Riconoscere la natura politica della funzione giudiziaria e studiarla con gli strumenti della scienza politica, ci permetterà di superare l’ancora prescrittiva del “dover essere” e indagare la dimensione operativa della giustizia. Detto in altri termini, proveremo a spostarci dalla law in books alla law in practice, andando a concentrarci sulla working constitution.

Proveremo a capire come il fenomeno della giudiziarizzazione della politica stia apportando delle modifiche ad alcuni pilastri del costituzionalismo ottocentesco, e contribuendo a modificare i tratti della democrazia italiana.

Inoltre, osserveremo in che modo la Consulta rappresenti oggi un attore sempre più centrale sull’arena politica italiana.

II La Corte costituzionale come attore politico

Introduzione

In questo capitolo prenderemo in considerazione l’evoluzione storico-istituzionale della Corte costituzionale. In particolare, forniremo un’analisi del contesto in cui matura la decisione di introdurre un organo espressamente creato per sindacare la legittimità delle leggi e quali sono le posizioni dei partiti in merito. Ne descriveremo le funzioni e le competenze, oltre che la struttura e le modalità con cui i membri della Consulta vengono nominati.

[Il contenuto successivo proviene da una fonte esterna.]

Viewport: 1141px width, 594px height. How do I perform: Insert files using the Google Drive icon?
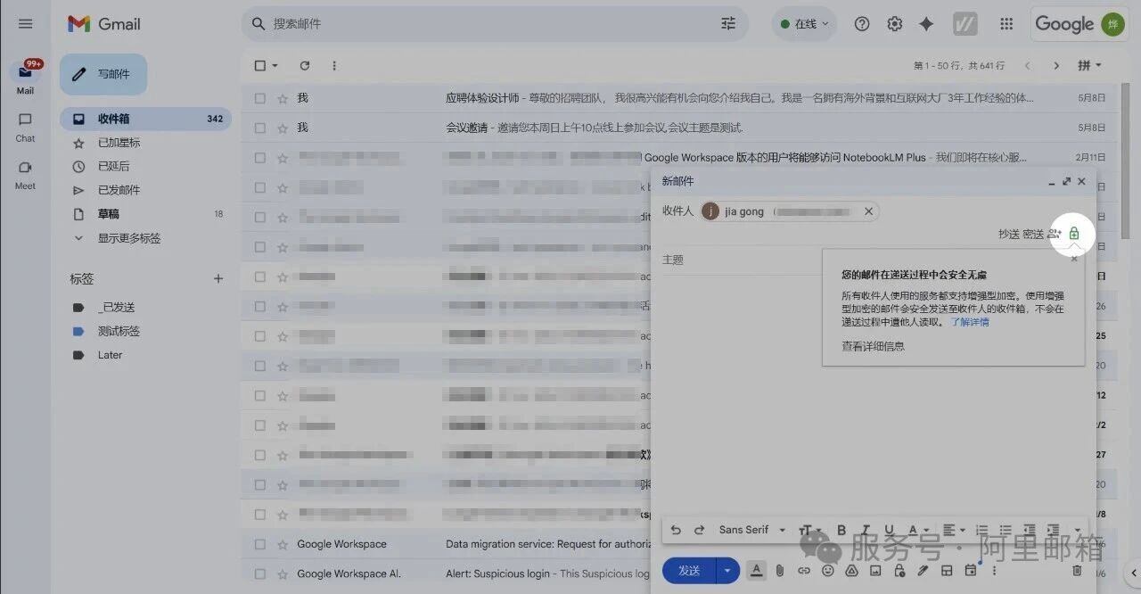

Inoltre, ci dedicheremo alle diverse fasi del processo di trasformazione del ruolo della Corte costituzionale nel sistema politico italiano, dalla Prima alla Seconda Repubblica.

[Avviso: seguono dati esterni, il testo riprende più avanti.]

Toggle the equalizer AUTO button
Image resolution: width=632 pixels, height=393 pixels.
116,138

Offriremo una periodizzazione che individua quattro fasi fondamentali. La prima fase va dalla prima sentenza del 1956 agli anni Settanta, e mette in luce il ruolo della Corte nel promuovere alcune riforme chiave nella costruzione democratica italiana, e nel disciplinare le regole e le modalità del suo funzionamento. La seconda fase, a cavallo tra la metà degli anni Settanta e metà anni Ottanta, è un momento in cui la Corte si concentra sullo smaltimento delle leggi fasciste, ma è chiamata ad intervenire su questioni particolarmente scottanti, sia per la natura degli attori coinvolti che per le conseguenze che determinati orientamenti avrebbero avuto sugli equilibri istituzionali. La terza fase va dalla metà degli anni Ottanta a fine anni Novanta, in cui osserveremo come la Consulta si sia segnalata per una forte propensione all’attivismo oltre che per il miglioramento della sua organizzazione del lavoro. Basti pensare che “nel caso di un decreto legge la Corte è riuscita a decidere, nel 1988, ancora prima del termine della sua conversione” (Cheli 1999, 39). Saranno introdotti, infine, i tratti salienti della quarta fase, un’era ancora in via di definizione, che sarà oggetto del prossimo capitolo e del resto del lavoro.